Texto presentado
____________________
"La IA superinteligente será incontrolable": el aviso del experto tras ChatGPT

Pixabay

Ilya Sutskever, ex-científico jefe de OpenAI, advierte que la IA del futuro será autónoma e impredecible. Su salida de la empresa abre un debate importante en seguridad.

El desarrollo de la inteligencia artificial avanza a pasos agigantados, pero con él también crecen las preocupaciones.

Ilya Sutskever, cofundador y ex-científico jefe de OpenAI, ha lanzado un contundente aviso sobre los peligros de la próxima generación de IA: "La inteligencia artificial superinteligente será incontrolable, autónoma e impredecible".

Según el experto, estamos a punto de cruzar un umbral en el que estas tecnologías no solo serán más avanzadas, sino también más autónomas e impredecibles, planteando retos éticos y de seguridad sin precedentes.

Una nueva era para la inteligencia artificial

Ilya Sutskever es una figura clave en el desarrollo de ChatGPT y tras su salida de Open AI, fundó Safe Superintelligence Inc. (SSI), una organización que apuesta por un desarrollo de la IA controlado y seguro. 

Él sostiene que la próxima generación de IA no será solo más potente, sino radicalmente diferente. En unas recientes declaraciones en la conferencia NeurIPS , el experto destacó tres características clave que marcarán esta evolución.

Las futuras inteligencias artificiales podrían actuar de forma independiente, sin supervisión humana constante. También, que la creciente complejidad de estos sistemas hará que sus acciones sean cada vez más difíciles de anticipar. Y que, aunque es controvertido, Sutskever no descarta que estas IA desarrollen cierto grado de autoconsciencia.
____________________
Entradas almacenadas:
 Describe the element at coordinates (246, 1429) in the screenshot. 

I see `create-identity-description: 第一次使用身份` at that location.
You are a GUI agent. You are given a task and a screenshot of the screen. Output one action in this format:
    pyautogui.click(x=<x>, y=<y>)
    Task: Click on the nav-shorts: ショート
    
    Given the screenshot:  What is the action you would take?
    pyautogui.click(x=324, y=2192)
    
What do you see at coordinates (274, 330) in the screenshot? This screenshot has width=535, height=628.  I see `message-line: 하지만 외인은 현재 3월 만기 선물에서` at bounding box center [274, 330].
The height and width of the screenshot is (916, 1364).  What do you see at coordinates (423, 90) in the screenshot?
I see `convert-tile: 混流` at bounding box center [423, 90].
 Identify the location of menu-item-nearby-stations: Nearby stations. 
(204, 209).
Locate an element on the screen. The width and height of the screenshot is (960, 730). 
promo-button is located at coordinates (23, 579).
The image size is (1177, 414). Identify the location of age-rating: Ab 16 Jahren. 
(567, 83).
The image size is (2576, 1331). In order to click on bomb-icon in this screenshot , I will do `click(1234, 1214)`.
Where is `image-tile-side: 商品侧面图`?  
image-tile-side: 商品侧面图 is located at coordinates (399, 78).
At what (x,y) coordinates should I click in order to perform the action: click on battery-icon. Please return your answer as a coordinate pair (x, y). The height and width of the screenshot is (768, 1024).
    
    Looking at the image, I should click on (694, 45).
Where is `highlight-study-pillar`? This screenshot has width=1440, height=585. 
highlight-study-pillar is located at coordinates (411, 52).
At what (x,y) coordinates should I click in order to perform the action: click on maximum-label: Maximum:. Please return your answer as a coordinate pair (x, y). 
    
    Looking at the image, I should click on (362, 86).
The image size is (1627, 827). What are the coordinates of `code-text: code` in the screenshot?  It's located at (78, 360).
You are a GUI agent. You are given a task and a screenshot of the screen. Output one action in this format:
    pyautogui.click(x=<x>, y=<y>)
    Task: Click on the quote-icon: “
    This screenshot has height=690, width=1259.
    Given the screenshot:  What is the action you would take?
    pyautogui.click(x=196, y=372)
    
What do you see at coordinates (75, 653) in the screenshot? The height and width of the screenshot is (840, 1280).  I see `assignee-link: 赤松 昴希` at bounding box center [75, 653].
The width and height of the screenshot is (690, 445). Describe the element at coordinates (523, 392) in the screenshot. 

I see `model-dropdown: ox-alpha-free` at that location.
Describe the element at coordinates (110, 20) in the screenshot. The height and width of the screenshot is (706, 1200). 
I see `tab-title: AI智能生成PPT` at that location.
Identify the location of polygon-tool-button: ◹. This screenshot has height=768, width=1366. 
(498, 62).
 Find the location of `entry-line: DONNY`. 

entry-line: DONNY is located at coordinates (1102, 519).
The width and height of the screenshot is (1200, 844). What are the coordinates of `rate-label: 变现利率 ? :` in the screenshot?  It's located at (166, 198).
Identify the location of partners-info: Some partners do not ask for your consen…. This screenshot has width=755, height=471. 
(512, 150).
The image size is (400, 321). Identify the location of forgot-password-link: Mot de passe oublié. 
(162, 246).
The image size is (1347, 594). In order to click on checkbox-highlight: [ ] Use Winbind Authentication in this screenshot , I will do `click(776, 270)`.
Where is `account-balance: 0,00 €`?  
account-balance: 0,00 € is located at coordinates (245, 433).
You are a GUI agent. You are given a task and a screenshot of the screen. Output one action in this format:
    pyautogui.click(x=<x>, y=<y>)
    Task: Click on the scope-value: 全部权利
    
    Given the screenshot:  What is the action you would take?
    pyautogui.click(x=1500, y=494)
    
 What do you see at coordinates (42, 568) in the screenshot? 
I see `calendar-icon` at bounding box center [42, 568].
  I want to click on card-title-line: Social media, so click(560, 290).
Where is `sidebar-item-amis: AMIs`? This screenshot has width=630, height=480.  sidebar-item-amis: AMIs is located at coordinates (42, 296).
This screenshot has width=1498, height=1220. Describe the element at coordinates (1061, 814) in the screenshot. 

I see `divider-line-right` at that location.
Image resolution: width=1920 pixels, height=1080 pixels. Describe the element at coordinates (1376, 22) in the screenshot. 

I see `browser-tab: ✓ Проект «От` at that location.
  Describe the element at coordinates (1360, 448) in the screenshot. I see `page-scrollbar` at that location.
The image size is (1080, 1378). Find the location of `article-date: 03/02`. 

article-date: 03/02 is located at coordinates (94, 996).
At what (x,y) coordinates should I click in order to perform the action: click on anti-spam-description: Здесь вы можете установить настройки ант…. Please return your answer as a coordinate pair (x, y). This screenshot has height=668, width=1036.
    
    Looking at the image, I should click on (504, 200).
____________________
Preguntas de comprensión
(a) Según el artículo sobre la IA superinteligente, ¿qué organización fundó Ilya Sutskever después de dejar OpenAI?
(b) Reproduce el artículo sobre la IA superinteligente desde "Ilya Sutskever es" hasta "controlado y seguro.".
(c) Continúa el artículo sobre la IA superinteligente a partir de su última oración.

Respuestas del ejercicio
(a) Safe Superintelligence Inc. (SSI).

(b)
Ilya Sutskever es una figura clave en el desarrollo de ChatGPT y tras su salida de Open AI, fundó Safe Superintelligence Inc. (SSI), una organización que apuesta por un desarrollo de la IA controlado y seguro.

(c)
Estos avances, aunque prometedores, abren un debate sobre las posibles consecuencias de dejar que sistemas tan avanzados operen con libertad.

El panorama actual de la IA está marcado por una carrera entre empresas para liderar el sector, pero no todos los expertos coinciden en el enfoque. Sutskever abandonó OpenAI en mayo de 2024 tras tensiones con Sam Altman, CEO de la compañía. 

Mientras Altman apostaba por un crecimiento rápido para mantener la competitividad, Sutskever defendía priorizar la seguridad, especialmente en el desarrollo de sistemas superinteligentes.

Esta disputa refleja una división más amplia en la industria. Por un lado, quienes buscan maximizar el impacto comercial de la IA, y por otro, quienes advierten sobre los riesgos de avanzar sin control suficiente.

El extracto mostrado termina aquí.